Coronation Street, the longest-running soap in the history of television, was first dismissed as being ‘old –fashioned’ in December 1960, after its opening episodes were shown. Some years later, that noted swinger Lord Rees-Mogg, in his capacity as a member of the BBC’s board of governors, declared that it was ‘out of touch with the times’.
One assumes he was living in a world where adultery, attempted murder and arson never took place, for these were three regular features of the series, and remain so to this day. I think the critics – with the notable exception of the incomparable Nancy Banks-Smith – who complained that Corrie was in some kind of time warp, misunderstood why novelists, playwrights, actors and actresses, as well as the vast general public, loved it so much.
In its great days, of which there were many, Corrie was a soap in which the characters took precedence over the shamelessly melodramatic, even Jacobean plots. Hilda Ogden’s attempts to adjust the ‘muriel’, consisting of three ducks in flight, on her sitting-room wall, were of much more interest than the eyeball-rolling villainy that was going on in the other houses.
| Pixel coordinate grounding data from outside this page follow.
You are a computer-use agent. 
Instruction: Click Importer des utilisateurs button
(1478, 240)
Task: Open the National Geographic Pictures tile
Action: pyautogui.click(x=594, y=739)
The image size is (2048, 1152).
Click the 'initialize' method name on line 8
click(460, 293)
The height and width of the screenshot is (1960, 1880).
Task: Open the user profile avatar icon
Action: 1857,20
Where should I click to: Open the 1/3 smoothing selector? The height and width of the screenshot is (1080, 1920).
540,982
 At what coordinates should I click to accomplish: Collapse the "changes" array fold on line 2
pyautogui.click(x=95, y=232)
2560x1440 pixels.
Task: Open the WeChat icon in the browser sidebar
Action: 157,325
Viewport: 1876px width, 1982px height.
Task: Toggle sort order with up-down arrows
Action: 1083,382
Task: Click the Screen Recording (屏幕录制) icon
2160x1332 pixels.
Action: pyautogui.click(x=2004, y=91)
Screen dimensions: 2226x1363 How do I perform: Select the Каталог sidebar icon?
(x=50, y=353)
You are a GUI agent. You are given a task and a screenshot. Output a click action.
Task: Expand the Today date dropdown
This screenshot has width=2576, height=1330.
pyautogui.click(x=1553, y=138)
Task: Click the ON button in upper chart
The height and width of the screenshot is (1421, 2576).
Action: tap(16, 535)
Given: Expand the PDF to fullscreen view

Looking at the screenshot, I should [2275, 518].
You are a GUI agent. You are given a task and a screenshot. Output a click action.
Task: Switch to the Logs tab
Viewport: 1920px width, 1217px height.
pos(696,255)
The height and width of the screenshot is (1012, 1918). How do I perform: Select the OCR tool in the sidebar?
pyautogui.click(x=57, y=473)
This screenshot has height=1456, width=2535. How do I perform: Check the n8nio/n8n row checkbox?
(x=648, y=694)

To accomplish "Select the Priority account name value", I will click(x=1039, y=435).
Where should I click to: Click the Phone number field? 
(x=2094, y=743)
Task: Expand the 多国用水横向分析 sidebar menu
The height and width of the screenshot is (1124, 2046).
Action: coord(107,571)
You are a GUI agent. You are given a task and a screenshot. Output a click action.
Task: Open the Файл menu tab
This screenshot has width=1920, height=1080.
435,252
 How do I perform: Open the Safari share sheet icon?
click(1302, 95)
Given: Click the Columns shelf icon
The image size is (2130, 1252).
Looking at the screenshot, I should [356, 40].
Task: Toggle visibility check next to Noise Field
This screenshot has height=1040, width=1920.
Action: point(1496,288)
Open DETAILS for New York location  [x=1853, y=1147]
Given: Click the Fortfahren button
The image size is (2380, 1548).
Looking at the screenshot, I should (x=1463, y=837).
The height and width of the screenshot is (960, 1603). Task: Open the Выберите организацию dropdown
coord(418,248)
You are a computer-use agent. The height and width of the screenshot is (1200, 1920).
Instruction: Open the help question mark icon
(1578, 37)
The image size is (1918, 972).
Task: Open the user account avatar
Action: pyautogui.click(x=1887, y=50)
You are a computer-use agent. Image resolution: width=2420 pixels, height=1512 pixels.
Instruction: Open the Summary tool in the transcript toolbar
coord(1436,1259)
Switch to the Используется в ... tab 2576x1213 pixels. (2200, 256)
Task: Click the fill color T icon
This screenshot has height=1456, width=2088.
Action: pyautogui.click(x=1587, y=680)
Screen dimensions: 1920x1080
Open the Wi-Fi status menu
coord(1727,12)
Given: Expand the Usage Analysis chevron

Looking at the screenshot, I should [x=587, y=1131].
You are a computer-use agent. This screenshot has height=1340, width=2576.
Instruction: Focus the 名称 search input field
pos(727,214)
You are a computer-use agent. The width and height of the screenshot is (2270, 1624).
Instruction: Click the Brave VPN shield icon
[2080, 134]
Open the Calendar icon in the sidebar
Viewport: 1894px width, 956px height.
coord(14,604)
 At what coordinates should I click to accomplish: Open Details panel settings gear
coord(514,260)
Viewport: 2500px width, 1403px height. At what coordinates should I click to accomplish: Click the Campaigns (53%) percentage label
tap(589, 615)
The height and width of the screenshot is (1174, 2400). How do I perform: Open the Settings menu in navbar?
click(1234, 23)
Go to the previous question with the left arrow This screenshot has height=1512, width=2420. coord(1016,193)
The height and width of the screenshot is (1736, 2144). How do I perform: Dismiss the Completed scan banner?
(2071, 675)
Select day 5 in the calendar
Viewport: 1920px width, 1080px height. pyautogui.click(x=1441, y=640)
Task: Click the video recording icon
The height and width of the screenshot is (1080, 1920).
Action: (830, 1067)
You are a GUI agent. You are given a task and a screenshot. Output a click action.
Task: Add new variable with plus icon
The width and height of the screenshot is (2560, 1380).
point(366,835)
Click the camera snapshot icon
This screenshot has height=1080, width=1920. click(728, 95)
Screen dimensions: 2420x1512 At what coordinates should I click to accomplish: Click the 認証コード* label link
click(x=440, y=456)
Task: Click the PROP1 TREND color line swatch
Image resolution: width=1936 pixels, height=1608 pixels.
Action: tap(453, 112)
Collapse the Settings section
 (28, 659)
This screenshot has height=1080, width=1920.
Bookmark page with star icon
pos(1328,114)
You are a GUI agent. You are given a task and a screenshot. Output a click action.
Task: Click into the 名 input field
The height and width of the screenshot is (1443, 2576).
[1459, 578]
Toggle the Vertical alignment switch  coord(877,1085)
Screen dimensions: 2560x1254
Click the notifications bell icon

Then there’s Audrey, the elegant hairdresser who has the misfortune to be the mother of the hapless Gail, who can’t look at a rotter or a serial killer without marrying him. Audrey is so posh that she pronounces the letter ‘y’ at the end of words as if it were an ‘a’, as in ‘That girl is her own worst enema’. I still smile when I think of her showing off her antique writing desk to Fred (‘I’ll say this’) the Butcher, with the throwaway line ‘And this is my escritoire’.
Was Corrie ever intended to be as grittily realistic, and as charmless, as EastEnders or Emmerdale? I like to think it wasn’t, for a time. Surely that impossible Lothario, Ken Barlow, the street’s solitary intellectual, is about as credible as Bertie Wooster. His is a fantasy world, in which he had to cope with an oversexed wife, Deirdre, and a daughter, Tracy, who has been convicted of arson and murder and seems game for more. His male issue are either crooks or drunks, or both.
The charm of the old Corrie was its chorus line of embittered widows and mothers-in-law – Deirdre’s limitlessly sarcastic mother, Blanche; the monumental Ena Sharples – ‘She took a sip of her drink, broke wind, and died’; and Annie Walker, the landlady of the Rovers Return, who made insults sound like compliments.
In recent months, Gritty Realism has asserted itself – or tried to. Pat Phelan, the latest serial killer to take residence in Weatherfield, went on a blood-spilling spree that grew tiresome to watch. What with him and the nutty, self-pitying vicar, and the bent cops, and trouble at the knicker factory… well, there are no laughs to be had any more. The acting is coarse now, which it never was when brilliant young talents such as Sarah Lancashire and Suranne Jones were walking the cobbles. Alas, I fear my love affair with Corrie is over.